Ora, io non so se queste cose un De Gregori d’antan le avrebbe o non le avrebbe dette. E per la verità, a pensarci, se volessi sentirmi deluso anch’io per le sue parole, forse mi attesterei più sulla difesa del sindacalismo vecchio stampo che su quella delle piste ciclabili, visto che addosso al primo danno ormai un po’ tutti, mentre addosso alle seconde quasi nessuno. Forse ha ragione la mia bici, insomma, anche se non è facile discutere con lei. Ma in verità quel che davvero non è facile è mettersi di traverso rispetto ai luoghi comuni che impestano il dibattito pubblico. Perché la presa di distanza di De Gregori dalla sinistra in cui non si riconosce più è una presa di distanza dalla maniera in cui la sinistra si è definita in questi anni, senza mai urtare contro parole scomode, cocciute, spiacevoli. Direi di più: l’intervista di De Gregori sembra andare contro la (presunta) buona coscienza della sinistra, cioè contro la pretesa di essere di sinistra «in coscienza», comunque vadano poi le cose davvero.  Pretesa bizzarra, se almeno ha ancora un senso quel vecchio detto marxiano per cui prima della coscienza viene la trama dei rapporti sociali, da cui quella dipende. E invece no: la sinistra si definisce sempre più in termini di coscienza e di valori, che sono sempre buoni, nobili, ideali. Una volta si diceva invece che sono per anime belle, quelle che non hanno nulla da rimproverarsi perché sono per le piste ciclabili e contro il colesterolo (e ovviamente contro tutte le porcherie di Berlusconi), e che però il corso del mondo grazie a queste intransigenti prese di posizioni non lo smuovono neanche un po’. Ci svolazzano sopra leggere e immacolate, avendo sempre ragione, ma senza aver mai provato davvero a fare incrociare le loro ragioni con i conflitti reali. Avendo anzi sostenuto che conflitti non ce ne sono più: siamo o non siamo tutti per le piste ciclabili e l’alimentazione sana? E allora: di quali conflitti dovremmo parlare? E così, siccome abbiamo sempre tutti indiscutibilmente ragione, De Gregori ha fatto quella cosa che diceva Bertold Brecht: s’è seduto dalla parte del torto, visto che tutti gli altri posti erano occupati.
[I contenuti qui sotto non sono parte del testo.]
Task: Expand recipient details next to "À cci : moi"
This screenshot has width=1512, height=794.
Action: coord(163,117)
Perché poi ha torto per davvero: slow food e passeggiate ecologiche sono importanti. E, se non bastasse, ha torto anche su cose ben più importanti, come sulla Costituzione, che non meriterà difese puramente retoriche e non sarà la più bella del mondo, ma scadente non mi pare proprio che sia. Non è però spuntando questo o quel tema, o misurando la distanza dall’agenda del partito democratico, che va letta questa intervista. È invece per il palese fastidio per una sinistra indignata e inconcludente, che da vent’anni non trova il terreno giusto per fare le sue battaglie, è per quello che l’intervista va letta e meditata con cura.
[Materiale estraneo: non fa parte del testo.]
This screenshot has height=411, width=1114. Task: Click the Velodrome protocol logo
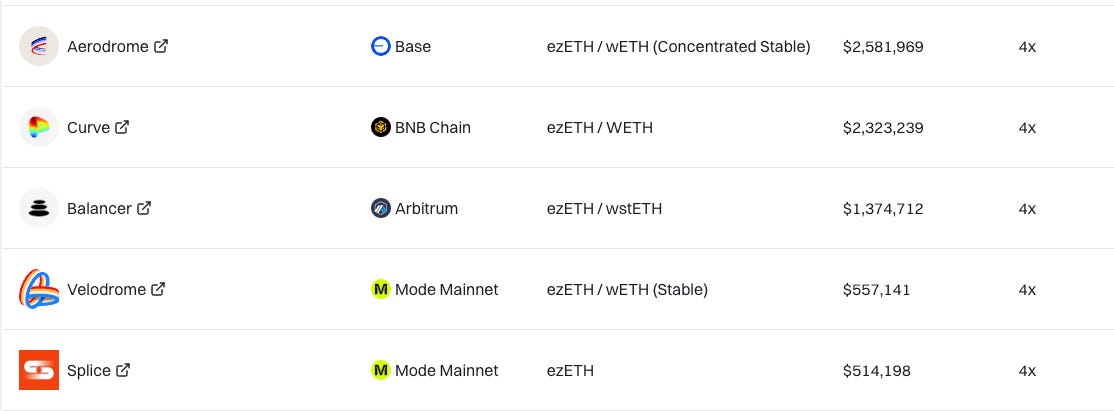coord(38,289)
E quando De Gregori infine dice che solo un’anima semplice poteva pensare che «l’Italia che resiste» di un suo celebre verso possa avere qualcosa a che fare con lo slogan giustizialista «resistere resistere resistere», è lì che sobbalzi di nuovo e, a torto o a ragione non importa, ti chiedi cosa mai sarà che ti fa venire la voglia di lasciare la bicicletta al muro e chiedere a De Gregori se gli va ancora di camminare a sera, insieme, e parlare del futuro.